After the war the local council expected the line to be completed. The LNER reviewed the project in 1924 but did not proceed because little housing development had taken place at Seaton Sluice.
In November 1930 the cost of completing the project and operating a half-hourly passenger service and goods trains was weighed against the potential revenue, and the outcome was a decision to abandon it: its fate was sealed in an Agreement between the LNER and Lord Hastings on 1 December 1931. The line and bridges were removed by the end of 1932, but Lord Hastings permitted the partially built stations to remain in place because of the expense of their removal.

For many years the trackbed of the branch could be followed from Brierdene Junction.
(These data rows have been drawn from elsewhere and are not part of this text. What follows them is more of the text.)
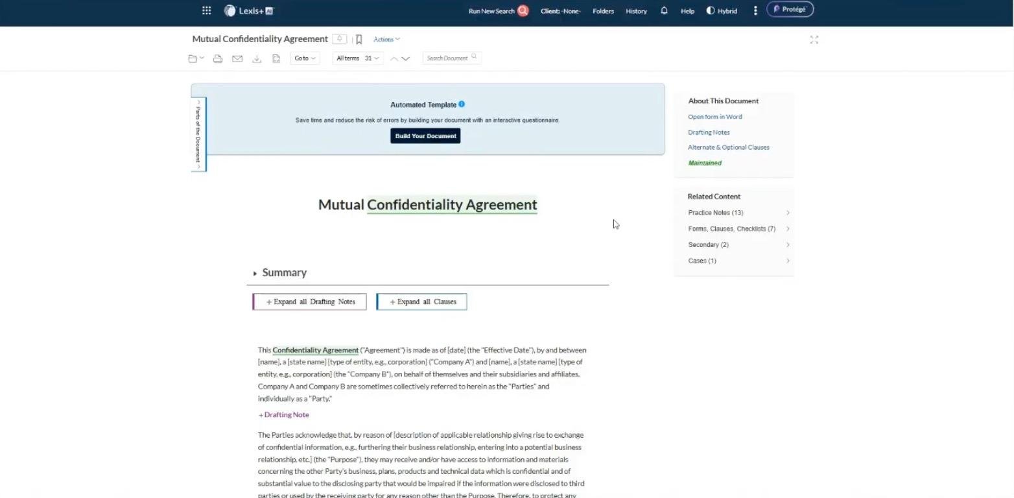Screen dimensions: 1014x498
Task: Email the document using envelope icon
Action: tap(237, 58)
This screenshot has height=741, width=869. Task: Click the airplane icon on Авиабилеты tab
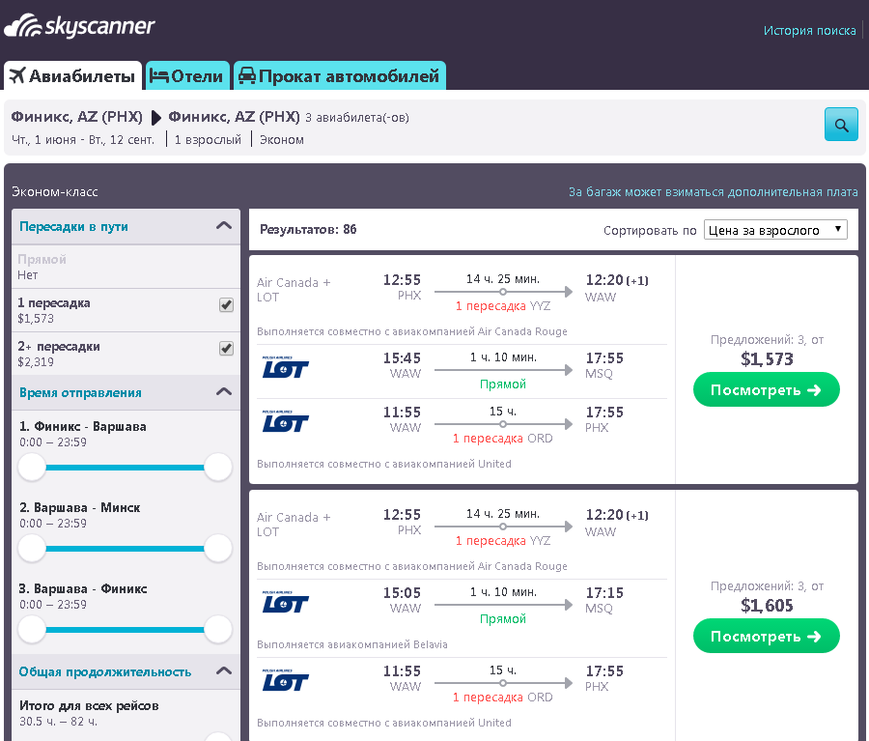(17, 76)
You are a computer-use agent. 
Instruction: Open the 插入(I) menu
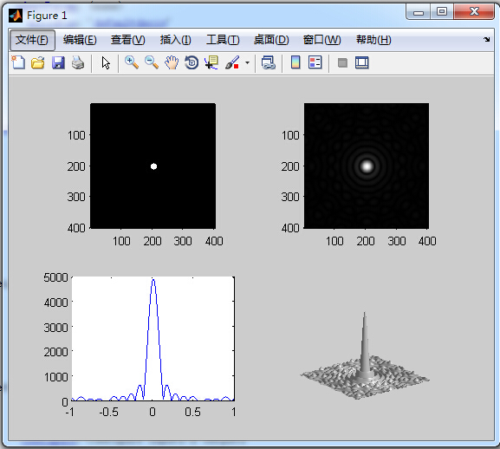[175, 40]
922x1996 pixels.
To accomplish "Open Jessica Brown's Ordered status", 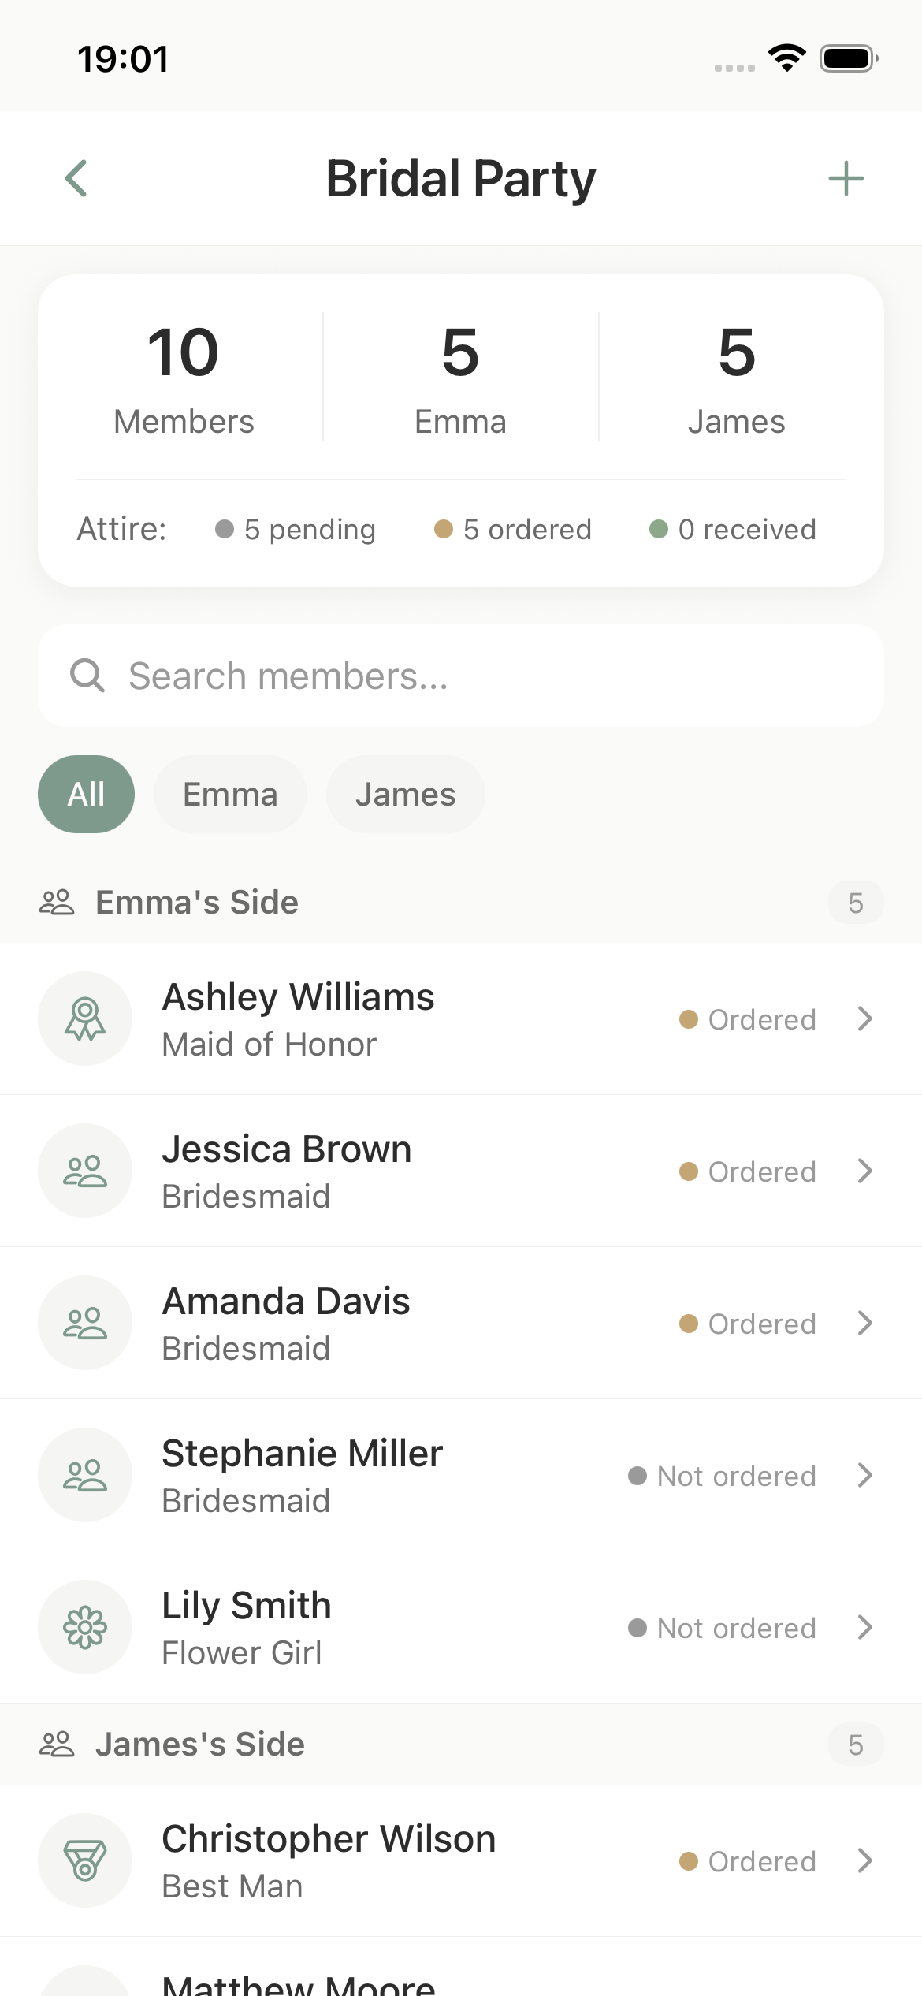I will coord(747,1171).
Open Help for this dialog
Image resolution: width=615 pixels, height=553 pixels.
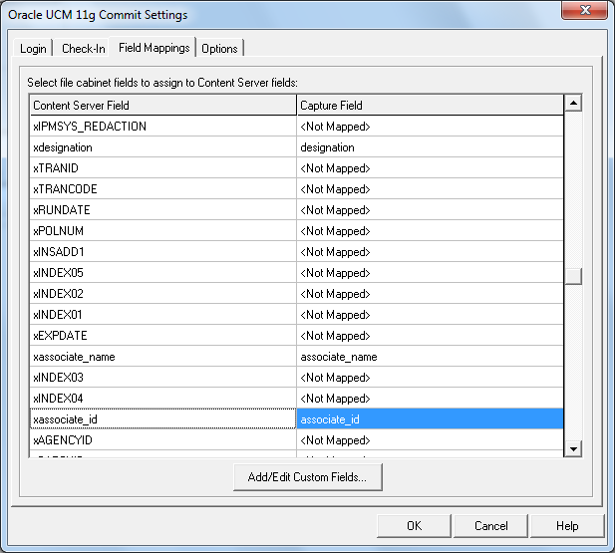pyautogui.click(x=566, y=526)
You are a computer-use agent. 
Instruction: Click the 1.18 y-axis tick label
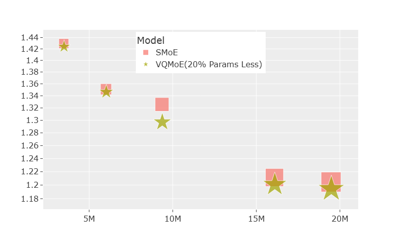(29, 199)
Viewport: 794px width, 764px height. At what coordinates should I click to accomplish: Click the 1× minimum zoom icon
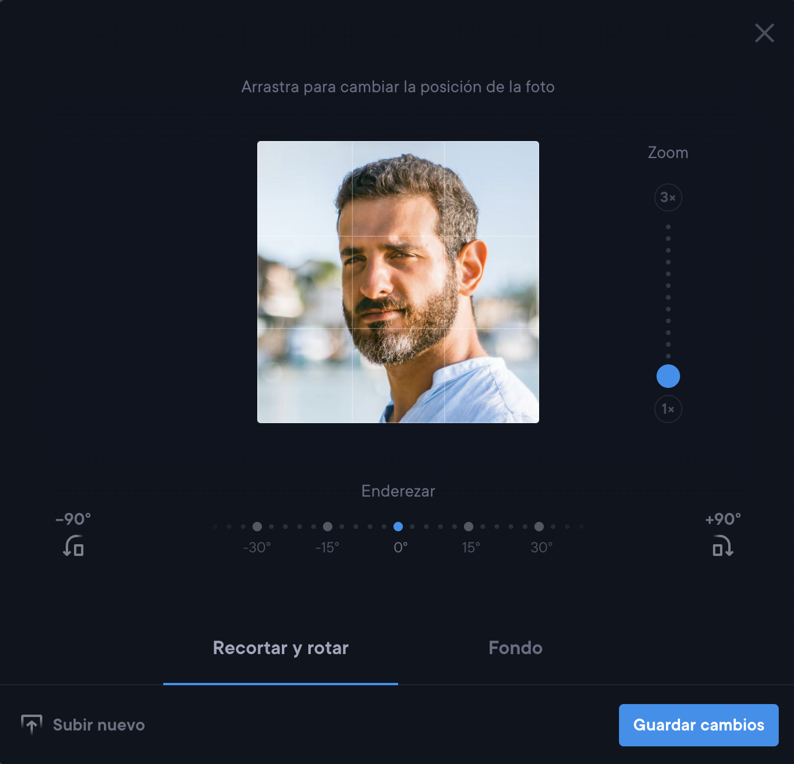tap(668, 409)
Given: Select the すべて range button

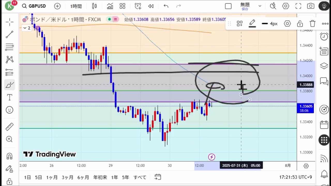Looking at the screenshot, I should click(140, 177).
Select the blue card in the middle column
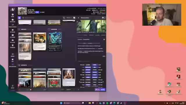The height and width of the screenshot is (105, 186). tap(55, 41)
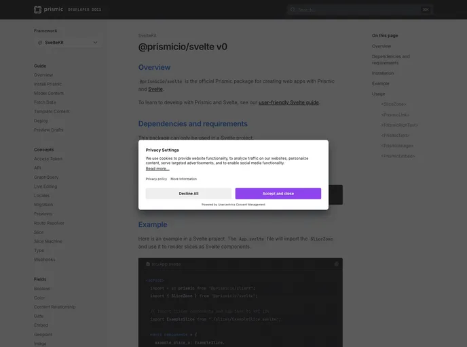Image resolution: width=467 pixels, height=347 pixels.
Task: Click the SvelteKit framework icon in selector
Action: 40,42
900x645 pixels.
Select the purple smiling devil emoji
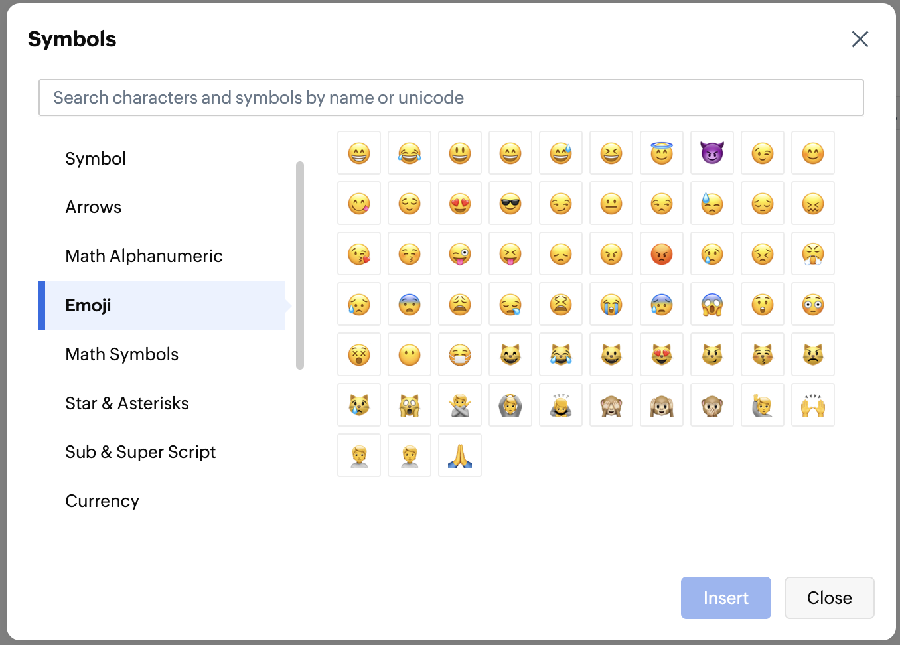pos(712,153)
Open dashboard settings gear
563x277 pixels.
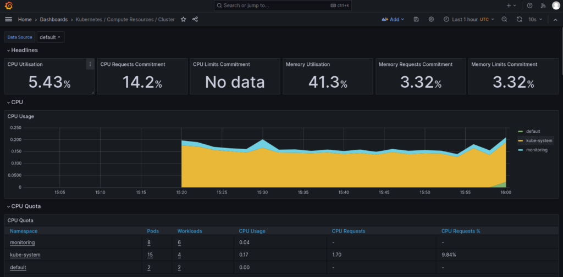tap(432, 19)
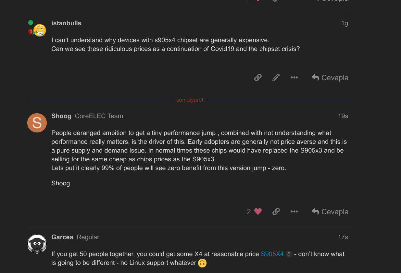The image size is (401, 273).
Task: Show who liked Shoog's post (count 2)
Action: [x=249, y=212]
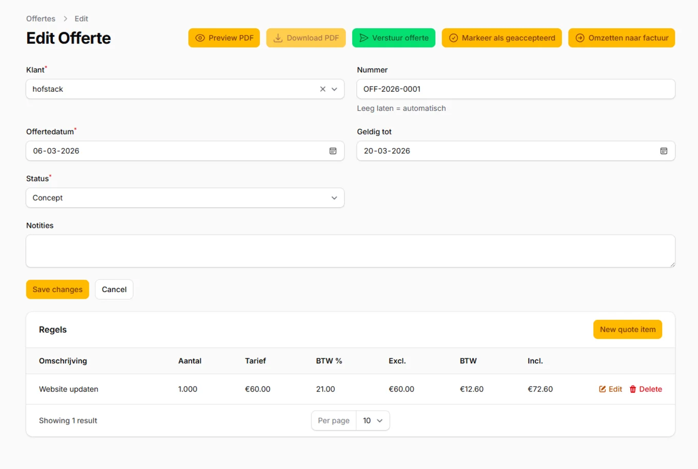This screenshot has height=469, width=698.
Task: Clear the Klant selection with the X icon
Action: click(x=322, y=89)
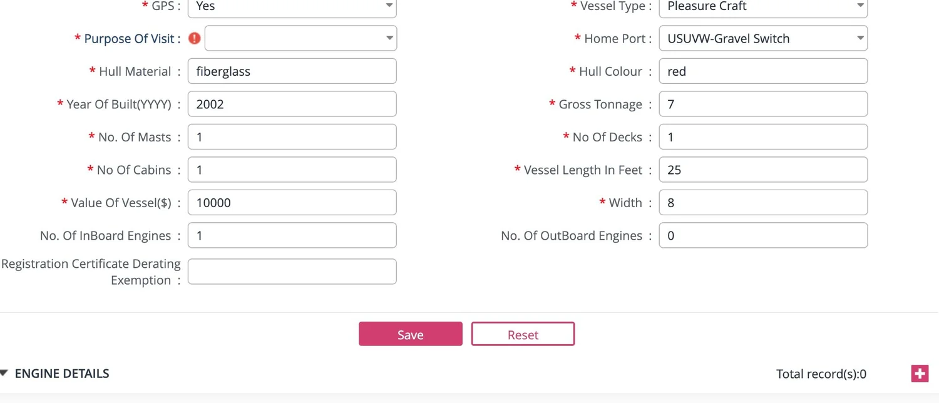This screenshot has width=939, height=403.
Task: Click the red error icon beside Purpose Of Visit
Action: pos(195,38)
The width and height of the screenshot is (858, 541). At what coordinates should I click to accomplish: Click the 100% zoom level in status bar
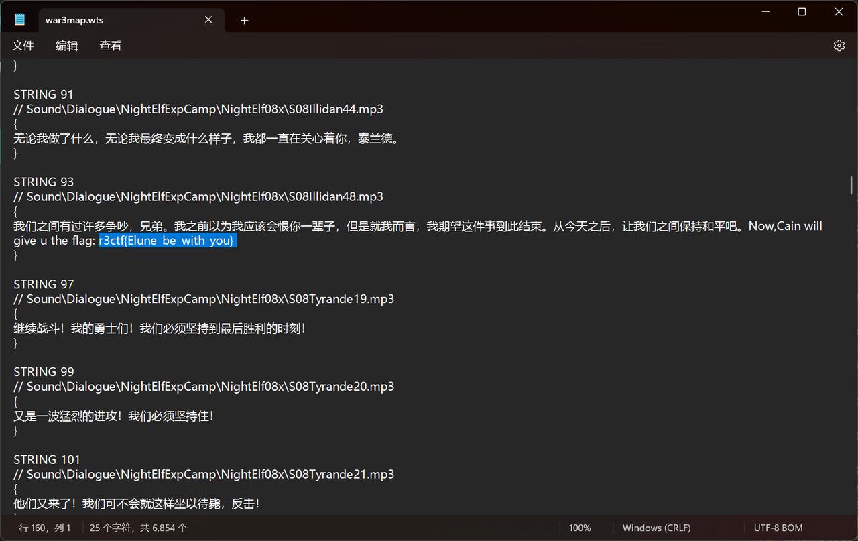click(580, 528)
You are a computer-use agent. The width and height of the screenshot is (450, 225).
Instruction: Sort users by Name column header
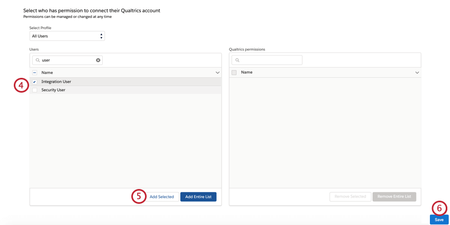[47, 73]
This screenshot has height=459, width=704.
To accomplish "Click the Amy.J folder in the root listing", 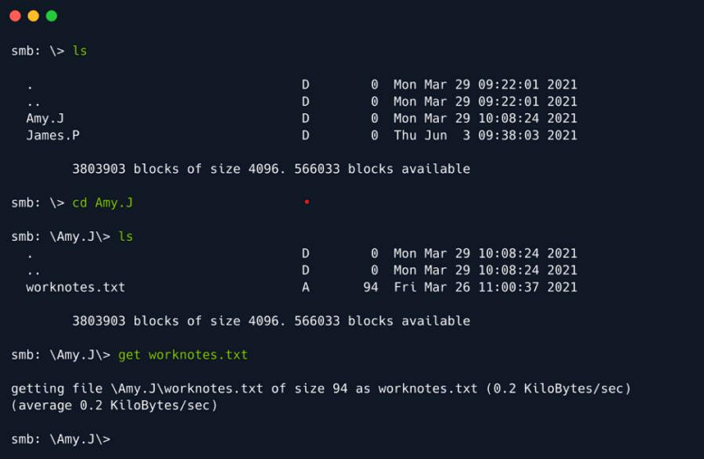I will point(45,118).
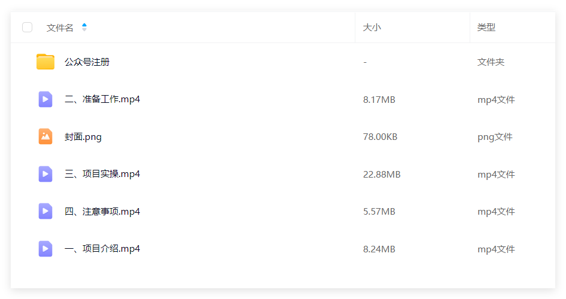Open file 封面.png
Viewport: 566px width, 299px height.
(x=83, y=137)
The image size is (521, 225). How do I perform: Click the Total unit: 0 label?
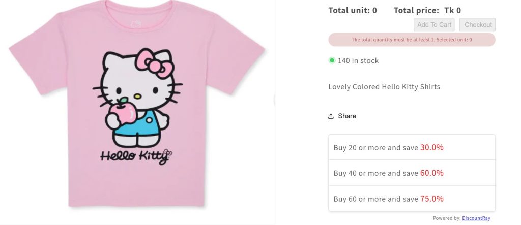tap(353, 10)
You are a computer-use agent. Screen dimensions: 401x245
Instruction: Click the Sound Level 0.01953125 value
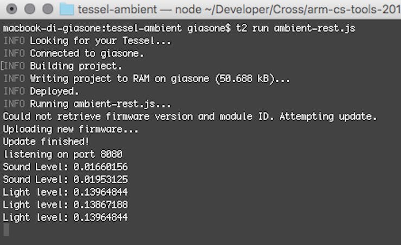(100, 180)
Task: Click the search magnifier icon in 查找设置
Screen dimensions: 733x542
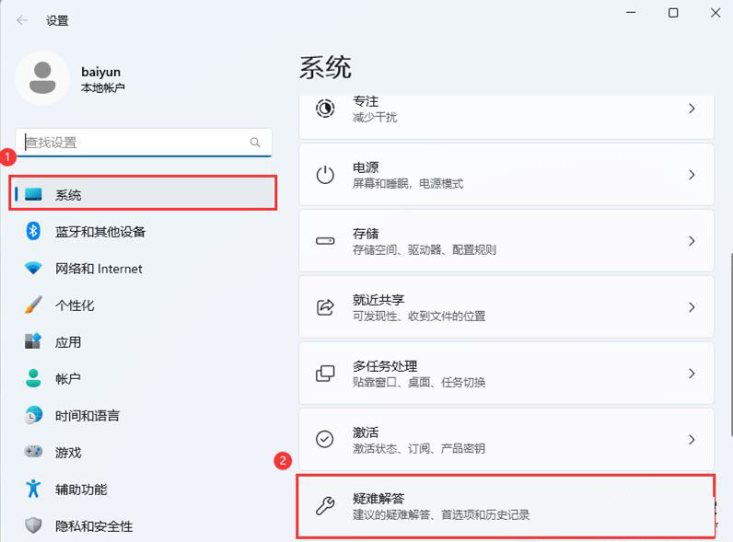Action: [x=255, y=143]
Only in the late 1950s did housing development at the Monkseaton and Seaton Sluice ends obliterate the line. Collywell Bay’s platforms were still intact amidst housing in 1964, but have since disappeared.

Sources:

I am grateful to J C Dean for commenting on this article and providing additional information.

Railway Clearing House (1914) map from Alan Young. Route map drawn by Alan Young.

See also: Brierdene & Seaton Sluice


Construction of the terminus at Collywell Bay underway in 1914. Clarence Street is seen on the right.
Photo from Jim Rogerson


1922 1:2,500 OS Map. Although it was never opened, much of the station was built. The two platforms, intended as the passenger terminus are shown as is the curving goods dock at the eastern edge of the site. Outlines of small buildings are shown midway along the north-east platform and just beyond its south-eastern end. A single railway track can be seen reaching the southern part of the south-west platform, presumably the length which was reinstated to carry the naval coastal defence gun, mounted on a wagon.  The course of the Seaton Sluice Waggonway (on which a passenger service was provided from Hartley in 1851-3) is shown by a south-west to north-east boundary fence that passes close to the southern end of the goods dock.

1938 1:2,500 OS Map. Collywell Bay station was never opened, and by 1938 the railway track and the two small buildings outlined on, and just south-east of, the north-east platform have been removed, but little else appears to have changed since the map of 1919.

Bridge over Hartley Road half a mile south of the Collywell Bay terminus. At least one parapet and the embankment approching the bridge from the south are extant.
Photo by J A Hutton

Collywell Bay station looking south from the down platform in August 1964. Housing has appeared all round the station but the station site remained undeveloped until at least the mid 1960s.
Photo by Ken Hoole

Collywell Bay station looking south c.mid 1960s.

Collywell Bay station, looking north from the down platform in 1968. The former trackbed of the terminus is being used to accommodate a pony, with associated informal structures in corrugated iron and timber resembling a shanty town. The solid stone construction of the platforms is clearly visible. Had World War War I not commenced in summer 1914 the Monkseaton to Collywell Bay branch would have opened later in the year - and might even have survived to the present day as
a commuter line.
Photo by Brian Tunnard


Bridge parapet on the south side of Hartley Roade in August 2008
Photo by Terry Whalebone from his Flickr photostream

Looking south at the site of Collywell Bay station in August 2010.